BY CHRIS NORMANDEAU, C.E.M., LC, LEED AP BD+C®,
Many high-rise condominium associations are interested in energy management, but believe it’s too hard to get a savings program off the planning table and into action. Boards often face time crunches, competing priorities, pressing financial challenges and unpredictable operational emergencies, which push energy management to the side. Fortunately, a few basic steps can lead to immediate and significant financial savings and energy savings.
Track your utilities
“You can’t manage what you don’t measure.” The first step to saving money on utilities is tracking what an association spends every month and every year on electricity, fuel and water. Many major cities, including Orlando, New York, Boston, Washington, D.C., Seattle, and Chicago, have implemented benchmarking ordinances that require certain multi-family buildings to track and report energy usage.
Compare your building to others
Knowing if the high-rise down the street is paying quadruple per square foot in electricity with fewer amenities, or if a similar-sized community across town is irrigating its property with one-third the water, is useful. This information helps the management team know what resource management/conservation goals are realistically possible to attain.
Conduct an energy audit
Understanding how energy is used and where it can be conserved on your property can be achieved by conducting a full energy audit from the local utility, utility partner or third-party contractor. Some property management companies, like FirstService Residential, even offer these audits as part of their management duties in select markets. While there can often be an upfront cost for the audit, the end product is a detailed roadmap to real savings that can more than offset the initial investment. Managers should emphasize the importance of an audit in conjunction with benchmarking as vital first steps.
Create a plan
An audit report may be difficult to understand because of the jargon, technical terminology, abbreviations and numbers. Make sure to request that a summary document of the findings is presented and explained in a way that is easy to comprehend and digest. Turn the summary into an actionable plan that is valuable to your community. Determine which conservation measures are important to the association, and plan for them. Budget for the coming years and give the association every opportunity to succeed and save.

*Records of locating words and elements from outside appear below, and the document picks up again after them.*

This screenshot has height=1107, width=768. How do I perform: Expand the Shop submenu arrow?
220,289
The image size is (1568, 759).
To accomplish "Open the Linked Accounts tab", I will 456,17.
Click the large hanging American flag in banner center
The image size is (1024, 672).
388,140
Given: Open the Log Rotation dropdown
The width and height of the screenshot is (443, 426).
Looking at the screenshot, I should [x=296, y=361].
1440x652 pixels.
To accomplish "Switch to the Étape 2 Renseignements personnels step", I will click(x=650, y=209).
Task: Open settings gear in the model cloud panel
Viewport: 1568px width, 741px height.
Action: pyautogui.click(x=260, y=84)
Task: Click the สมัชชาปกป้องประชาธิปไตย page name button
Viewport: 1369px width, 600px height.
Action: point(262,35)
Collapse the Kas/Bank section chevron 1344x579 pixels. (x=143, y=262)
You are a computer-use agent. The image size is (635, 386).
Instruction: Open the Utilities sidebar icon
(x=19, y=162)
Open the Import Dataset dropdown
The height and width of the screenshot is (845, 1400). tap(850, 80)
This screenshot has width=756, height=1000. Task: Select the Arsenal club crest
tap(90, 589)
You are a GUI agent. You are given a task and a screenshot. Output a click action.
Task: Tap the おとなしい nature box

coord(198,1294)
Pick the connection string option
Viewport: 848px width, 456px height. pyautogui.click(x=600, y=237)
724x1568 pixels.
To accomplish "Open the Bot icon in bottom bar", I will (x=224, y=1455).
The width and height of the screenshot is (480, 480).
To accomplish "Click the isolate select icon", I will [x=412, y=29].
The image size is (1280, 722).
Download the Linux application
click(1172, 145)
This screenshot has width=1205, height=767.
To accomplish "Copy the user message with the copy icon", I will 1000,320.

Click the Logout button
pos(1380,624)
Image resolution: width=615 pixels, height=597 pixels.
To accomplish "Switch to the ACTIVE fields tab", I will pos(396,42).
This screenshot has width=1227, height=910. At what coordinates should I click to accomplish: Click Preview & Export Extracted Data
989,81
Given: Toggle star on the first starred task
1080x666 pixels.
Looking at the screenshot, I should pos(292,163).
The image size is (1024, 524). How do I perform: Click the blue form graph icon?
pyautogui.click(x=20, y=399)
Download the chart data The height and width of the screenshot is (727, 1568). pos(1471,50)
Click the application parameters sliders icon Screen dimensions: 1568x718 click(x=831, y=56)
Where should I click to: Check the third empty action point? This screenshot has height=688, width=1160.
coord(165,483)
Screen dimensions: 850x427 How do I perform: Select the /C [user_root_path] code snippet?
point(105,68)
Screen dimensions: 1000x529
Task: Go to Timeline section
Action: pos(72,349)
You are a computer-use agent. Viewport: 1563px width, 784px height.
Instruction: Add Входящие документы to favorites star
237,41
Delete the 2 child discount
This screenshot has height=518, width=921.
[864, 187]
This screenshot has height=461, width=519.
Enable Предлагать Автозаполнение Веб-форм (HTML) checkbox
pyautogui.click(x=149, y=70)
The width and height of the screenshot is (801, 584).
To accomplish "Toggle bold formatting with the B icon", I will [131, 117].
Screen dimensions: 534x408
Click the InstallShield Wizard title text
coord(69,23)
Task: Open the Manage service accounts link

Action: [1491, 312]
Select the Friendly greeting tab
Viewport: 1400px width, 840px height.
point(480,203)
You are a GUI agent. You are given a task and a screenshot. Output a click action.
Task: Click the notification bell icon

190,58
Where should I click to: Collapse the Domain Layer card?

It’s OK to start small – just get started
Promoting smaller, daily energy conscious behaviors is a valuable way to open the door to a larger program. Take the building’s lighting system, for example. High-efficiency light bulbs pay for themselves many times over and reduce maintenance efforts because they are changed less frequently than incandescent bulbs. Boards should also consider installing lighting controls in their stairwells, clubhouses, meeting rooms, common areas and amenities. Shutting off your lights is the quickest way to save, and these controls can help you do that when they are not in use. Other minimum-effort, maximum-reward solutions include changing the irrigation time clock from day to night; using the programmable thermostats that were purchased but never programmed; or adjusting the economizer settings on the roof top unit.
Regular HVAC maintenance leads to real energy savings. Heating and cooling systems represent one of the largest portions of a community’s energy budget. Poorly maintained compressors, air handlers and water heaters create a measurable drag on the bottom line, and costs will creep up over the years. Create an annual schedule of preventive maintenance with your HVAC contractors to keep your equipment clean and efficient.
Look for the added benefits
In many cases, board and association members may be intrigued by the added benefits that come with some projects. For instance, installing tankless water heaters is not only more cost-effective and efficient, but it can also free up much-needed space for owners to use for storage.
Don’t assume you can’t afford it
Many incentive programs available make energy retrofits and improvement projects easier and less costly. In addition, shared-savings agreements can sometimes finance retrofits with limited upfront cost. In these instances, a project is financed with the promise that it will be paid for with annual savings over time. Similarly, low-cost loans are available that can make a project with a good ROI cash flow positive.
Taking some basic steps right now to trim energy spending in the areas of lighting, equipment operation, and energy efficient practices can make a real impact on your budget. When board members and managers see how much savings can be realized, a fully implemented, comprehensive energy management program is sure to follow.
Chris Normandeau, C.E.M., LC, LEED AP BD+C®, is director of FS Energy, the energy management and advisory subsidiary of FirstService Residential. FS Energy guides FirstService Residential clients on ways to reduce energy consumption, costs and emissions while improving property values and quality of life.